■ **Saved data entries**:
┌────────

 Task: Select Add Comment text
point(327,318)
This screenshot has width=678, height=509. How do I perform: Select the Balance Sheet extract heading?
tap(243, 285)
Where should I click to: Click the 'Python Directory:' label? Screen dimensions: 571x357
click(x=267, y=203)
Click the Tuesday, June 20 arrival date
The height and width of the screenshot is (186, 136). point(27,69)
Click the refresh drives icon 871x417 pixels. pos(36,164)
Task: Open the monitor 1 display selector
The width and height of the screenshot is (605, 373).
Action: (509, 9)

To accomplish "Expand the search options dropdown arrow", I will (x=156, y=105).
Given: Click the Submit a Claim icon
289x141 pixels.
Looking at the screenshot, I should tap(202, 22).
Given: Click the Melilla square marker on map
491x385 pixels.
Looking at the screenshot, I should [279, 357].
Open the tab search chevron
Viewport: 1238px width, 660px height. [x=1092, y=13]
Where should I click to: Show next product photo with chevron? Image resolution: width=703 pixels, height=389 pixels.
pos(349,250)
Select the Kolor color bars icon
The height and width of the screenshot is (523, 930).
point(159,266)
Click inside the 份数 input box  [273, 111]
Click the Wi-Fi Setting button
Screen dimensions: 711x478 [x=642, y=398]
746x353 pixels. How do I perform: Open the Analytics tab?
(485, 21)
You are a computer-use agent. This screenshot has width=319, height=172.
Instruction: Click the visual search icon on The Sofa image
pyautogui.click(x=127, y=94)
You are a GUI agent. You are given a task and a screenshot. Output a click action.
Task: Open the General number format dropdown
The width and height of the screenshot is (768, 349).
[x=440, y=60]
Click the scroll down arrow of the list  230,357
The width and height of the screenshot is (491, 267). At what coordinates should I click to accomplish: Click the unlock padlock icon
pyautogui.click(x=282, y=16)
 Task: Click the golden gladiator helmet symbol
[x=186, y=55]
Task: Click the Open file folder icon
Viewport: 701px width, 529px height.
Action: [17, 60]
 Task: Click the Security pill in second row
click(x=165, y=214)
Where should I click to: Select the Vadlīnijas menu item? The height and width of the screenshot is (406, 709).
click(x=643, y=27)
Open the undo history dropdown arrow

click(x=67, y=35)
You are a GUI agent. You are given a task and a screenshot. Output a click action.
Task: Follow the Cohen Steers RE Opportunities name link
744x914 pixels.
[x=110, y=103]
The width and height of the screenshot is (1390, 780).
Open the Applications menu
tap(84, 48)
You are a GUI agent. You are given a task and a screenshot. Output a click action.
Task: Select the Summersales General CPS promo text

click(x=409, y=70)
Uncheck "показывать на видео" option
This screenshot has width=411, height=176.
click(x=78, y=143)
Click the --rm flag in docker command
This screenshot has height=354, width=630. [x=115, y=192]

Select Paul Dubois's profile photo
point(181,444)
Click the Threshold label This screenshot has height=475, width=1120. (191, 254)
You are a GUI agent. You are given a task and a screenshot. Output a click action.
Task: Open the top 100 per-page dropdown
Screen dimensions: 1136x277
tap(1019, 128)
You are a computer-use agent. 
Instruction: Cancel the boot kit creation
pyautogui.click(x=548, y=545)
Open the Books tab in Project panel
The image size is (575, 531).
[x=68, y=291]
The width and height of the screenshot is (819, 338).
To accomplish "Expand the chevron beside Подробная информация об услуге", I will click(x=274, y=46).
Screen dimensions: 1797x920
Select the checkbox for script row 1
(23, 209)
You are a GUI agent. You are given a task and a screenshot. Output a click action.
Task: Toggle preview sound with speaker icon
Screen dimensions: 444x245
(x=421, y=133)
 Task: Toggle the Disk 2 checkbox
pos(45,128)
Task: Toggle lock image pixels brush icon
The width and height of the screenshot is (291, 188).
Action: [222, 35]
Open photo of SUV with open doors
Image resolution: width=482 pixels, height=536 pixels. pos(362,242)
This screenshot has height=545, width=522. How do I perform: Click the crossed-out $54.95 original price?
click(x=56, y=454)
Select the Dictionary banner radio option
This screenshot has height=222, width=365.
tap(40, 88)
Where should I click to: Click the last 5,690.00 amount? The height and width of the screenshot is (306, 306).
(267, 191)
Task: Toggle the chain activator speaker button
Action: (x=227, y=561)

└────────

■ **REQUIREMENT**: Write the records out once more. Each line must match.

■ **PROBLEM SOLUTION**:
 Task: Select Add Comment text
point(327,318)
This screenshot has width=678, height=509. How do I perform: Select the Balance Sheet extract heading?
tap(243, 285)
Where should I click to: Click the 'Python Directory:' label? Screen dimensions: 571x357
click(x=267, y=203)
Click the Tuesday, June 20 arrival date
The height and width of the screenshot is (186, 136). point(27,69)
Click the refresh drives icon 871x417 pixels. pos(36,164)
Task: Open the monitor 1 display selector
The width and height of the screenshot is (605, 373).
Action: (509, 9)

To accomplish "Expand the search options dropdown arrow", I will (x=156, y=105).
Given: Click the Submit a Claim icon
289x141 pixels.
Looking at the screenshot, I should tap(202, 22).
Given: Click the Melilla square marker on map
491x385 pixels.
Looking at the screenshot, I should [279, 357].
Open the tab search chevron
Viewport: 1238px width, 660px height. [x=1092, y=13]
Where should I click to: Show next product photo with chevron? Image resolution: width=703 pixels, height=389 pixels.
pos(349,250)
Select the Kolor color bars icon
The height and width of the screenshot is (523, 930).
point(159,266)
Click inside the 份数 input box  [273, 111]
Click the Wi-Fi Setting button
Screen dimensions: 711x478 [x=642, y=398]
746x353 pixels. How do I perform: Open the Analytics tab?
(485, 21)
You are a computer-use agent. This screenshot has width=319, height=172.
Instruction: Click the visual search icon on The Sofa image
pyautogui.click(x=127, y=94)
You are a GUI agent. You are given a task and a screenshot. Output a click action.
Task: Open the General number format dropdown
The width and height of the screenshot is (768, 349).
[x=440, y=60]
Click the scroll down arrow of the list  230,357
The width and height of the screenshot is (491, 267). At what coordinates should I click to accomplish: Click the unlock padlock icon
pyautogui.click(x=282, y=16)
 Task: Click the golden gladiator helmet symbol
[x=186, y=55]
Task: Click the Open file folder icon
Viewport: 701px width, 529px height.
Action: [17, 60]
 Task: Click the Security pill in second row
click(x=165, y=214)
Where should I click to: Select the Vadlīnijas menu item? The height and width of the screenshot is (406, 709).
click(x=643, y=27)
Open the undo history dropdown arrow

click(x=67, y=35)
You are a GUI agent. You are given a task and a screenshot. Output a click action.
Task: Follow the Cohen Steers RE Opportunities name link
744x914 pixels.
[x=110, y=103]
The width and height of the screenshot is (1390, 780).
Open the Applications menu
tap(84, 48)
You are a GUI agent. You are given a task and a screenshot. Output a click action.
Task: Select the Summersales General CPS promo text

click(x=409, y=70)
Uncheck "показывать на видео" option
This screenshot has width=411, height=176.
click(x=78, y=143)
Click the --rm flag in docker command
This screenshot has height=354, width=630. [x=115, y=192]

Select Paul Dubois's profile photo
point(181,444)
Click the Threshold label This screenshot has height=475, width=1120. (191, 254)
You are a GUI agent. You are given a task and a screenshot. Output a click action.
Task: Open the top 100 per-page dropdown
Screen dimensions: 1136x277
tap(1019, 128)
You are a computer-use agent. 
Instruction: Cancel the boot kit creation
pyautogui.click(x=548, y=545)
Open the Books tab in Project panel
The image size is (575, 531).
[x=68, y=291]
The width and height of the screenshot is (819, 338).
To accomplish "Expand the chevron beside Подробная информация об услуге", I will click(x=274, y=46).
Screen dimensions: 1797x920
Select the checkbox for script row 1
(23, 209)
You are a GUI agent. You are given a task and a screenshot. Output a click action.
Task: Toggle preview sound with speaker icon
Screen dimensions: 444x245
(x=421, y=133)
 Task: Toggle the Disk 2 checkbox
pos(45,128)
Task: Toggle lock image pixels brush icon
The width and height of the screenshot is (291, 188).
Action: [222, 35]
Open photo of SUV with open doors
Image resolution: width=482 pixels, height=536 pixels. pos(362,242)
This screenshot has height=545, width=522. How do I perform: Click the crossed-out $54.95 original price?
click(x=56, y=454)
Select the Dictionary banner radio option
This screenshot has height=222, width=365.
tap(40, 88)
Where should I click to: Click the last 5,690.00 amount? The height and width of the screenshot is (306, 306).
(267, 191)
Task: Toggle the chain activator speaker button
Action: (x=227, y=561)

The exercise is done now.